Some may argue these policies are vital, since they protect readers from false information. However, there is nothing that says Big Tech can only ban information that is false. On the contrary, in court proceedings Twitter has claimed it has “the right to ban any user any time for any reason” and can discriminate “on the basis of religion, or gender, or sexual preference, or physical disability, or mental disability.”

Facebook, meanwhile, has argued in court that the army of fact-checkers they employ to protect readers from false information are merely sharing “opinions,” and are therefore exempt from defamation claims.

‘Freedom of Communication Is Indispensable’

What Big Tech is doing is concerning, but the fact that this censorship is taking place in coordination with the federal government makes it doubly so.

In July, in arguably the most anti-free speech pronouncement made at the White House in modern history, White House press secretary Jen Psaki noted the White House is “flagging problematic posts for Facebook.”

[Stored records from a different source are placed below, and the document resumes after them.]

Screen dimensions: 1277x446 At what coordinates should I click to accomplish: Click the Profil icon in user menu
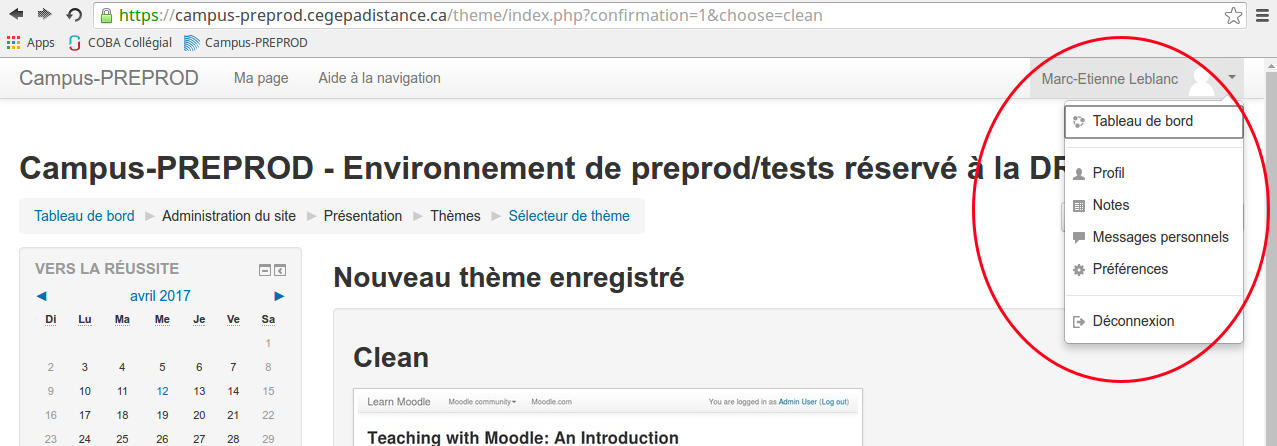pos(1079,174)
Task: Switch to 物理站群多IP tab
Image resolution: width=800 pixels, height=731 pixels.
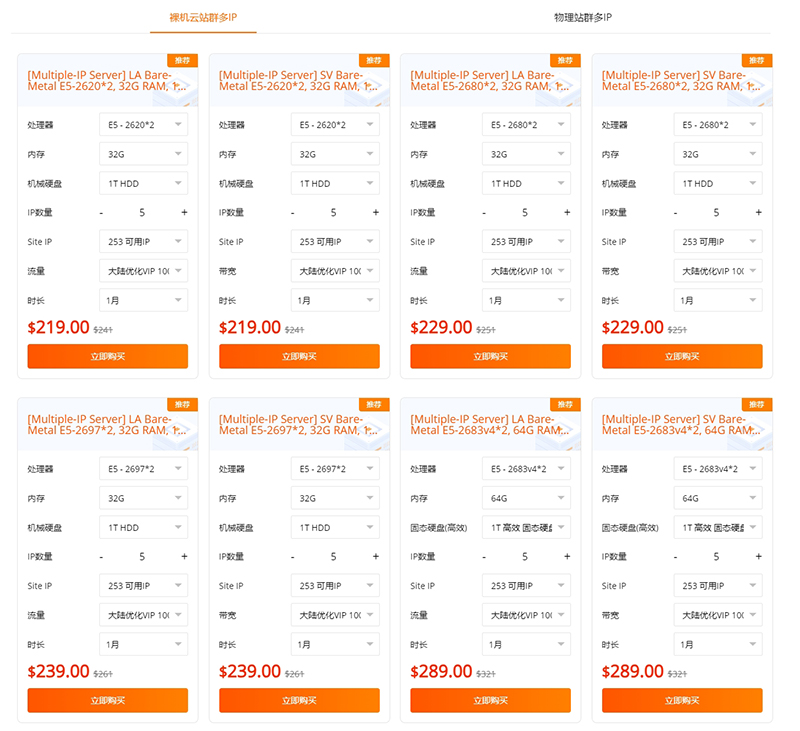Action: click(x=583, y=17)
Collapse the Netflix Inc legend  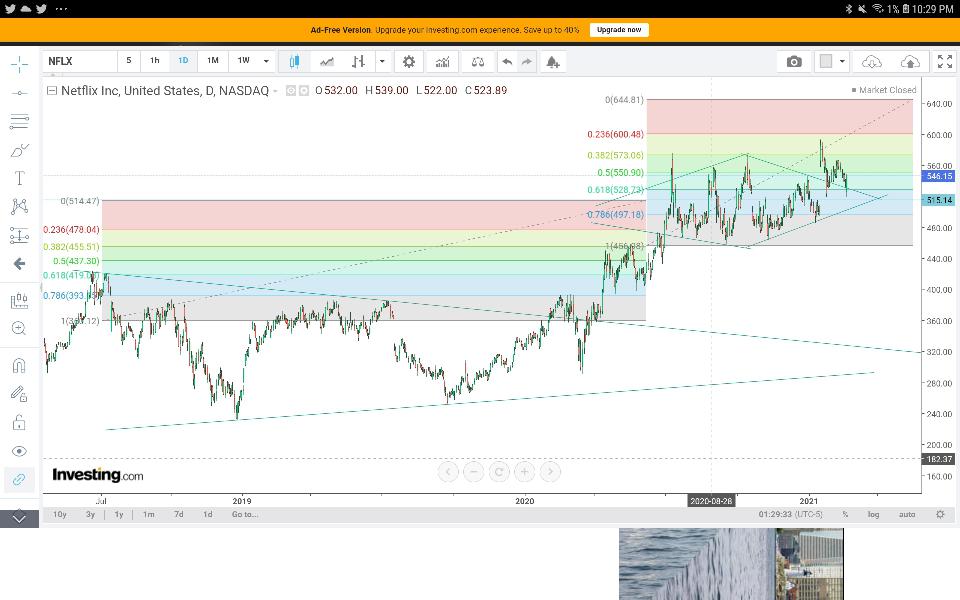[x=52, y=90]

“We are in regular touch with these social media platforms, and those engagements typically happen through members of our senior staff, but also members of our COVID-19 team,” Psaki explained.

All of this is being done in the name of science, but let’s be clear: there’s nothing scientific about censorship.

This week I’ll participate in an event at the Kirby Center in Washington, DC, hosted by the Academy for Science and Freedom. Led by leading scientists Scott Atlas, Jay Bhattacharya, and Martin Kulldorff, the event will explore the future of science in the face of widespread censorship, which has eroded faith in science.

To rebuild that trust we must remember that censorship is about power, not science, and recall the wisdom of one of history’s greatest scientists: Albert Einstein.

“[F]reedom of communication is indispensable for the development and extension of scientific knowledge … it must be guaranteed by law,” Einstein wrote in a 1940 essay on freedom and science. “But laws alone cannot secure freedom of expression; in order that every man may present his views without penalty there must be a spirit of tolerance in the entire population.”

That spirit of tolerance is missing today and must be restored. Scientists and public officials will make mistakes—just ask Al Gore—but purging ideas from the public square is a sign of a dogmatic society, not a scientific one.